See also this response: Bagenstos Responds to Oremus Slate Piece on Voting Rights Act
When Georgia’s Republican leaders redrew the state’s election-district maps last year, Democrats and minorities instantly cried foul. In an increasingly diverse state where 47 percent of voters chose Obama in 2008, the new maps looked likely to hand the GOP 10 of the state’s 14 seats in Congress. Perhaps even more significantly, they were drawn so as to give Republicans a shot at a two-thirds majority in both chambers of the state legislature, allowing them to pass constitutional amendments unilaterally. They achieved this in part by “packing” the state’s black voters (who overwhelmingly vote Democratic) into a handful of districts in order to make others more solidly white (and Republican).
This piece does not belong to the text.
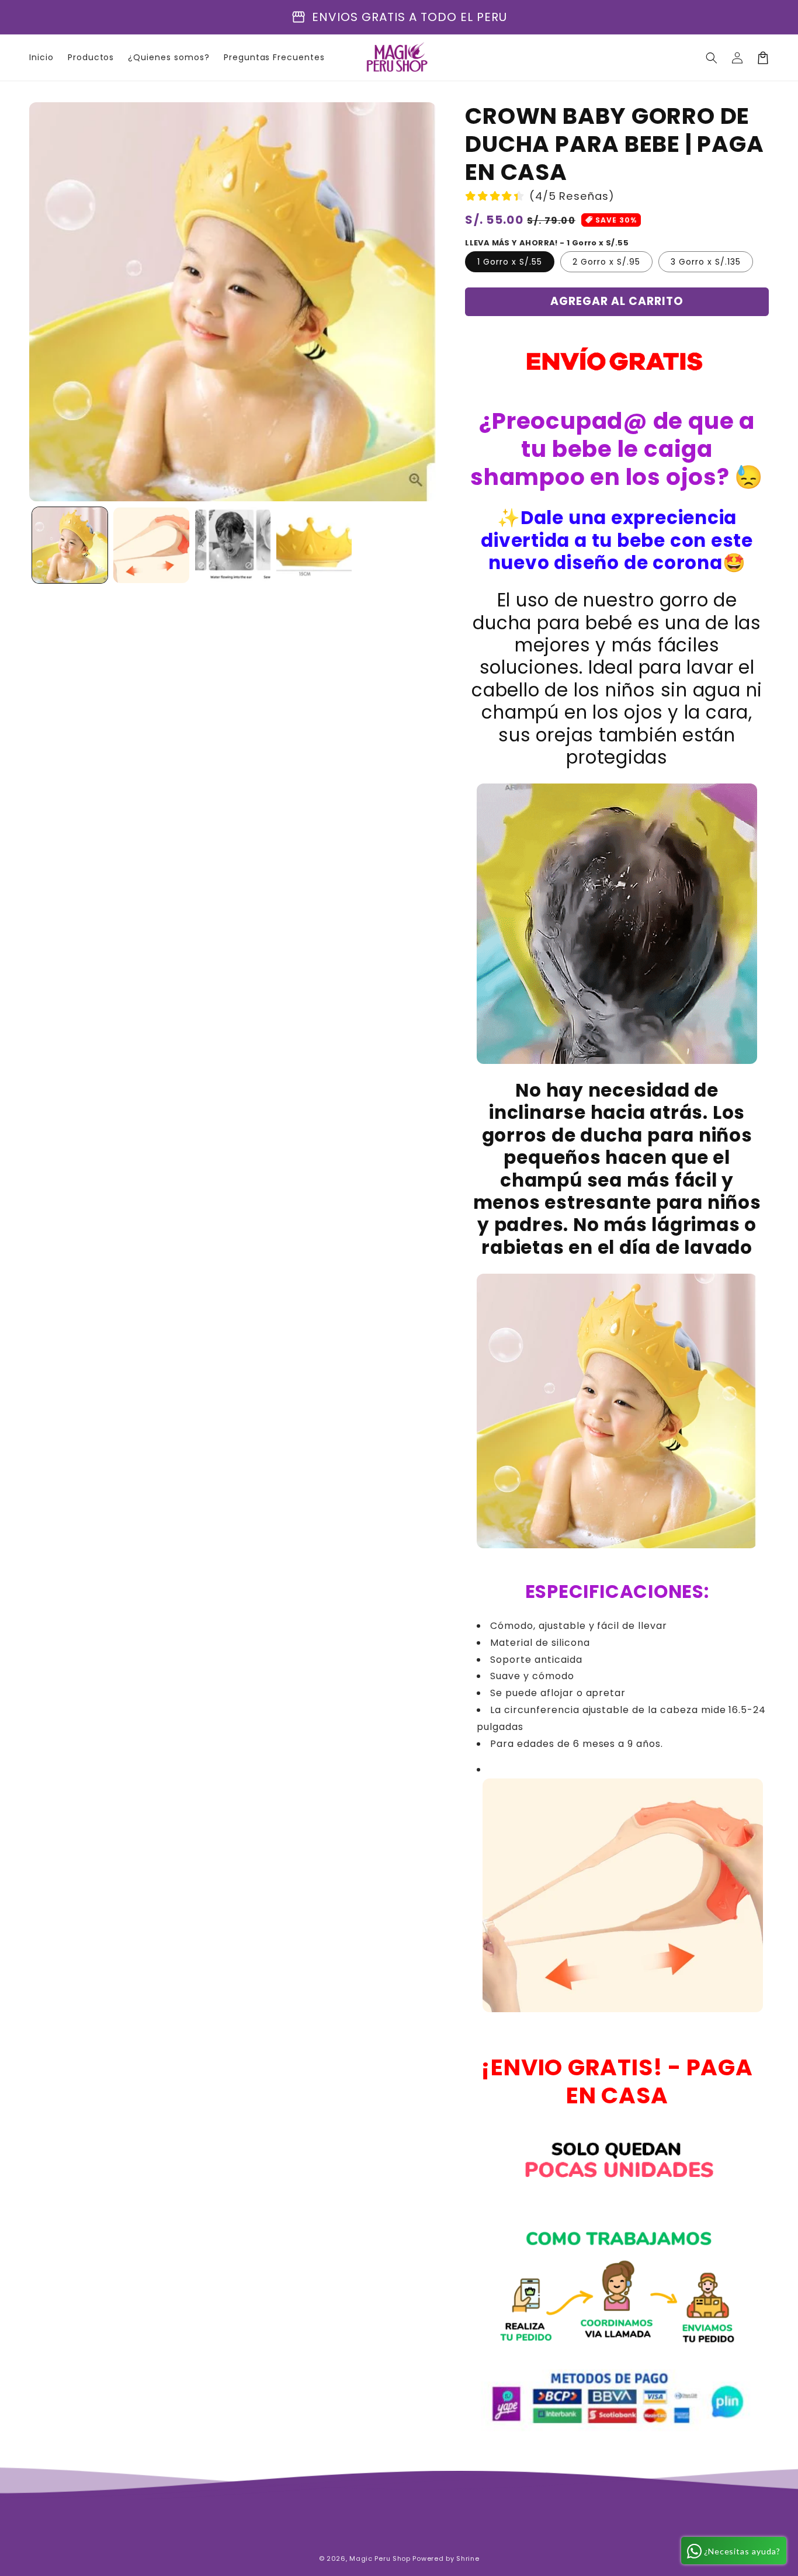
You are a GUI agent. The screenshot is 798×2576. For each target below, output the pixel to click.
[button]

Fortunately for the state’s Democrats, federal law seemed to offer a time-tested remedy. Section 5 of the Voting Rights Act, a landmark civil rights bill passed in 1965 to crack down on poll taxes and other discriminatory practices, requires Georgia and a number of other Southern states to get federal approval for any changes to their voting laws. Any that harmed minorities’ chances of fair representation were to be thrown out. And that’s exactly what Georgia Democrats expected Obama’s Department of Justice to do with Republicans’ new maps. Just two years earlier, it had invoked Section 5 to block two Georgia voter-verification laws. Liberals gleefully predicted the Republican gerrymanders would likewise be “DOA at the DOJ.”
The Republicans held a trump card, however: the threat of a lawsuit challenging the Voting Rights Act itself. If the Justice Department didn’t clear their maps, they warned, they’d pursue their case and seek to have the VRA’s Section 5 struck down by the Supreme Court. Five years ago, that threat might have rung hollow. Yet the DoJ quickly approved the maps. The state’s Democratic and black leaders were stung by what they saw as a capitulation. “The DoJ’s decision was disappointing, because Republicans took it as an approval of their resegregation strategy,” says Stacey Abrams, leader of the Democratic minority in the Georgia House. So why did the DoJ acquiesce?
It’s possible, of course, that it thought the maps were just fine. While many believe packing contradicts the spirit of Section 5, it’s not prohibited per se. If anything, it provides near-certainty that at least some minorities will be elected to Congress and the statehouse. In Georgia, it’s white Democrats who are likely to be squeezed out as previously diverse districts become whiter and more conservative. The upshot is that black legislators may end up as a powerless Democratic minority in the Statehouse. So is that racial discrimination, or just gerrymandering as usual?